Libra (9/23-10/22) — With the 2015-16 football season coming to a close, you prepare for seven months of hibernation. You configure your email to auto-reply “check you later,” while you switch your voicemail message to that crappy Green Day song that wore out its welcome in early 2005. Before your slumber, you buy a mating pair of rabbits to supply a constant food source for your cats and dogs, but you decide to free your pet guinea pig Cankles and let him fend for himself. When September does end, you’ll awake to find the planet is ruled by vicious guinea rabbits, who have enslaved all other mammals and built an economy on wood shavings and baby carrots.  

Scorpio (10/23-11/21) — As part of your New Year’s resolution to lose weight, you’ll sign up for Scale Back Alabama. Unfortunately, your co-workers will continue to bring goodies to the office despite your repeated admonitions. When a new employee brings a Randazzo King Cake on a Monday morning, you’ll devour the entire mass before anyone can share. The move not only earns you the ire of your coworkers, but sends you to the hospital with a plastic baby lodged in your trachea.

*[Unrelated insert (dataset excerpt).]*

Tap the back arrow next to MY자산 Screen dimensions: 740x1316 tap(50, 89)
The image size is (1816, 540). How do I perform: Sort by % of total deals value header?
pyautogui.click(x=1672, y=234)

Sagittarius (11/22-12/22) — You’ll become a conspiracy nut after reading a Flat Earth theory email from a high school friend. An independent investigation, including hours of watching videos on YouTube, will lead you to believe every powerful person, from the president to the mayor of your small town, is a lizard person. The investigation will take you to the dormant Baldwin County Mega Site, where you’ll discover the lizard people have built an underground bunker to hide themselves from the impending Nibiru doomsday event.  

Capricorn (12/23-1/19) — Attempting to capitalize on the success of young-adult novels, you’ll publish the trilogy of “Nosferateens,” vampire tales you’ve been writing since college. The series revolves around vampire prince Nefarious Goodhair and his struggle to fit in at a preppy private high school in Baldwin County. Goodhair finds his calling in photography class, but drama ensues when he falls for the captain of the girls lacrosse team. The novels will be adapted into a film series starring Andrew Garfield and Kirsten Dunst.